While salvation is initiated by God, we are not passive recipients of his grace. Jonathan Edwards called this grace “efficacious,” which speaks of its effectiveness and ability to accomplish God’s purposes in our lives. This efficacious grace implies work on our part. As Edwards described it, “In efficacious grace we are not merely passive, nor yet does God do some, and we do the rest. But God does all, and we do all. God produces all, and we act all. . . . We are, in different respects, wholly passive, and wholly active."* This change is 100 percent initiated by God, 100 percent dependent on the work of Christ, and 100 percent administered by the Holy Spirit.
God’s efficacious grace could be described in terms of the different ways you put pajamas on a baby. My son prefers to streak after he takes baths. He even tries to climb out of the tub early before everyone is soaped up and rinsed in order to increase his odds of getting to run around in his birthday suit.
But it’s all fun and games until a naked baby has an accident on the carpet, so I quickly chase him down to put on his diaper. Some nights he runs away shrieking and hides under tables and behind chairs trying to avoid the inevitable. Some nights he quietly lies on the bed while I diaper him, and he might even stretch his legs into the pajamas I hold up.
Either way, whether I have to wrestle his clothes onto him or he peacefully submits to the work I am doing, that boy has never gone to bed without a diaper and pajamas on. Of course, we should love to submit to God’s efficacious grace as he purposes to make us more like Christ! But sometimes we’re like a naked baby hiding behind the couch, reluctant to hold still and thankfully allow God to work in our hearts and get us ready for what he has next.

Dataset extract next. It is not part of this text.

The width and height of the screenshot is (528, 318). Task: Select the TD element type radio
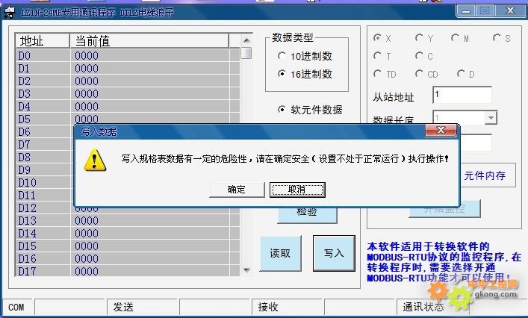(378, 74)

Our growth in holiness is initiated and produced by God, and we are to actively pursue holiness. The Bible uses some physically laden descriptions of our participation in grace: we “walk in love,” “run the race,” and “fight the fight of faith.” You get the idea that growing in grace is sweaty, hard work. God works in us as we work out our own salvation. “Therefore, my beloved, as you have always obeyed, so now, not only as in my presence but much more in my absence, work out your own salvation with fear and trembling, for it is God who works in you, both to will and to work for his good pleasure” (Phil. 2:12–13).
This kind of grace frees us to love God! Because Christ acquired salvation for us, we can pray as Augustine did, “Give me the grace to do as you command, and command me to do what you will! . . . When your commands are obeyed, it is from you that we receive the power to obey them.”**
* Jonathan Edwards, “On Efficacious Grace,” in The Works of Jonathan Edwards (Edinburgh: Banner of Truth, 1974), 2:557; emphasis mine.
** Augustine, Confessions, bk. 10, chap. 31.
Excerpt taken from Glimpses of Grace: Treasuring the Gospel in Your Home by Gloria Furman copyright ©2013. Used by permission of Crossway, a publishing ministry of Good News Publishers, Wheaton, Il 60187, www.crossway.org.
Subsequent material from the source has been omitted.